In a significant vote of confidence in Nigeria’s economic direction under President Bola Tinubu, Singaporean agribusiness giant, Wilmar International Ltd., has committed $70 million to expand its palm oil operations in the country.
The company recently announced the full acquisition of its palm oil joint venture with British multinational, PZ Cussons, alongside the purchase of 8,500 hectares of old rubber plantations in Cross River State.
The goal is to replant these lands with high-yield palm oil seedlings and help close Nigeria’s 1.25 million-ton annual palm oil supply gap.
According to Santosh Pillai, CEO of Wilmar’s African operations, recent policy shifts in Nigeria are reshaping the investment landscape.
“The landscape is beginning to shift,” Pillai said in a written response. “Policy changes, particularly greater stability in the naira and improved access to foreign exchange, are creating a more viable environment for long-term investment. Wilmar remains committed to driving sustainable growth in Nigeria’s palm oil sector.”
According to Bloomberg, the move comes as a broader sign that the Tinubu administration’s economic reforms may be starting to pay off.
Since assuming office in 2023, Tinubu has introduced major policy changes including the removal of petrol subsidies, a managed float of the naira, and efforts to boost government revenue. These have contributed to a steadier currency, improved dollar availability, and a modest rebound in investor confidence.
In May, global credit rating agency Moody’s upgraded Nigeria’s sovereign credit outlook from “negative” to “stable,” citing stronger fiscal prospects and progress on reforms.
Wilmar’s investment signals a shift from the caution that dominated the foreign direct investment landscape in recent years, when dollar scarcity and regulatory uncertainties forced global players like GSK, Bayer, and Sanofi to either downsize or exit Nigeria altogether.
Now, with inflation slowing and foreign exchange reserves recovering, the tide appears to be turning.
Wilmar’s expansion will focus on Nigeria’s domestic market, where palm oil is a dietary staple used in everyday dishes such as jollof rice and yam porridge. But the company is also tackling a structural challenge: ageing plantations and low productivity.
“A significant portion of Nigeria’s palm oil production still comes from small-holder farmers,” Pillai noted. “Many of these plantations are over 25–30 years old, and yields are steadily declining.

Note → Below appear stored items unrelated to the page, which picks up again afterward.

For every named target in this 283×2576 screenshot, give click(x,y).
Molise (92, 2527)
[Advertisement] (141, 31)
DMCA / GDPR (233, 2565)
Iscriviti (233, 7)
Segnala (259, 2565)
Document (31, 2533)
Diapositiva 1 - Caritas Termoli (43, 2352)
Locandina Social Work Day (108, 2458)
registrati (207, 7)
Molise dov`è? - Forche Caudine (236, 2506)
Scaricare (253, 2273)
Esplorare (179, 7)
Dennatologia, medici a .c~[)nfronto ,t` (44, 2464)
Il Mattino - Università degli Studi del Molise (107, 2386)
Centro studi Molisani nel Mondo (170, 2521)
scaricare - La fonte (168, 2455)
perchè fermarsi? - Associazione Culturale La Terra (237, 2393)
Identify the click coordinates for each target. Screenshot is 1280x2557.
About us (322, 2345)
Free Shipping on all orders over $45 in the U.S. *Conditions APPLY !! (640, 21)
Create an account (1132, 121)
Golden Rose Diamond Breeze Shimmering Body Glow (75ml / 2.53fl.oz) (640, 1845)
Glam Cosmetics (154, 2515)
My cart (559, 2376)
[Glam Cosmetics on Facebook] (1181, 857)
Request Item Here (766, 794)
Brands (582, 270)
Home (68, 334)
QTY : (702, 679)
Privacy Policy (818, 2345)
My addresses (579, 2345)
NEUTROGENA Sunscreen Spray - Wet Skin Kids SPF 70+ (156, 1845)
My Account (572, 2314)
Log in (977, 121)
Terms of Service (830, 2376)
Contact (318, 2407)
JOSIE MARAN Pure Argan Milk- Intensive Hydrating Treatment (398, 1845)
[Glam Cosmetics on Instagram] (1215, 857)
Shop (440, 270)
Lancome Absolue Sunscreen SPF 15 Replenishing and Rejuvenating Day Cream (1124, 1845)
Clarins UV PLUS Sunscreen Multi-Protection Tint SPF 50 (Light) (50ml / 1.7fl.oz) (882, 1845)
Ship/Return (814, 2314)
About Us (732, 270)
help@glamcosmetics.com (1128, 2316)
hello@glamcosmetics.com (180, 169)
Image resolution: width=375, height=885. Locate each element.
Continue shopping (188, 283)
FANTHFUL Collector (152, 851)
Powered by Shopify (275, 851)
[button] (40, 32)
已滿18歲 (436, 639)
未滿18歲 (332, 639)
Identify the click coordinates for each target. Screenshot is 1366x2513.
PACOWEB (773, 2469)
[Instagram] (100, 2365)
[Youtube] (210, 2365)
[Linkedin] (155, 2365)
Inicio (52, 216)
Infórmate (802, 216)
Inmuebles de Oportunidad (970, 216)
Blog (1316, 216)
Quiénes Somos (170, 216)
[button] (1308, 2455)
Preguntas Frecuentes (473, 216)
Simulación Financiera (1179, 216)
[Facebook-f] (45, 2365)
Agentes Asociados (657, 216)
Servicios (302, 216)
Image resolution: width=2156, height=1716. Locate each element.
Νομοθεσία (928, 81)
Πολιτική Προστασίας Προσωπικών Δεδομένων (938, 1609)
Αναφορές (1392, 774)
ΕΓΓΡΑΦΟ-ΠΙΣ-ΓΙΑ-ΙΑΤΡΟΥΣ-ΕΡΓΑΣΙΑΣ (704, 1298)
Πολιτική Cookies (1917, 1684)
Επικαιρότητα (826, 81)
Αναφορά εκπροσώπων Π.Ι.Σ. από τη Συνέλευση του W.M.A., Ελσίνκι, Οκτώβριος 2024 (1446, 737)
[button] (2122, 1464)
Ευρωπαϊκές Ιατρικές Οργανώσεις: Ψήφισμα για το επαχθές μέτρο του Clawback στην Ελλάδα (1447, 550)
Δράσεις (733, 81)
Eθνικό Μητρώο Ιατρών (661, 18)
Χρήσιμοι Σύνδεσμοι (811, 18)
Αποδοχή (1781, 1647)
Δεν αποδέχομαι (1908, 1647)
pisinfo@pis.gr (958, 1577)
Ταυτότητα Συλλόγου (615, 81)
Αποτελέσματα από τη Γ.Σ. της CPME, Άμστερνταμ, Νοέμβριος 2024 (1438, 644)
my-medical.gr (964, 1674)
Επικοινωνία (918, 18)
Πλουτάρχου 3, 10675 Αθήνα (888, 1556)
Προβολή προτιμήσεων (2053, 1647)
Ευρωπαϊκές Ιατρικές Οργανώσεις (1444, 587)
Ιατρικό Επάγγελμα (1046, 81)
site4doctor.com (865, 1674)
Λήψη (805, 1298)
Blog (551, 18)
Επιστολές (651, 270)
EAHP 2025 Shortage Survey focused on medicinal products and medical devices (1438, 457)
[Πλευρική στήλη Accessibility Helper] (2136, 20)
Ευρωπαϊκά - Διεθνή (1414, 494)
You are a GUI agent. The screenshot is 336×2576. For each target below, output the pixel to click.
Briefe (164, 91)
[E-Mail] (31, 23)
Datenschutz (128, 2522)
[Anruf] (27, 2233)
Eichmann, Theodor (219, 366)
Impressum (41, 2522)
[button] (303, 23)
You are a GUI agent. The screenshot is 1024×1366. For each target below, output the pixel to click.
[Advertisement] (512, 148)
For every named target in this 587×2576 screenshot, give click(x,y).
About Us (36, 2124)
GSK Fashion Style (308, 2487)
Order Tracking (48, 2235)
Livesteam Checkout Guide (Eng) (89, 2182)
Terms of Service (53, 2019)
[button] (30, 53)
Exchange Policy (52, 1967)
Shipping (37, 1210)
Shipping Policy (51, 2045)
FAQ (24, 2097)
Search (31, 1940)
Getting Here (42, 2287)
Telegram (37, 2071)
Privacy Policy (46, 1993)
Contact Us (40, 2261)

Replanting with high-yielding seedlings could dramatically boost production.”
Despite efforts by previous administrations — including Central Bank-backed interventions launched in 2019 to expand palm oil farming — Nigeria has continued to trail behind palm oil-producing countries like Thailand and Colombia. Security concerns, including farmer-herder conflicts and resurgent militant activity in the northeast, have compounded the problem.
Still, Wilmar’s $70 million gamble may be an early indicator of a thawing investment climate under Tinubu — and a potential turning point for one of Nigeria’s most important agricultural sectors.
With over 200 million mouths to feed, and a growing demand for edible oils, Nigeria’s palm oil revival could offer more than just economic dividends, it could also be a step toward food security and sustainable rural development.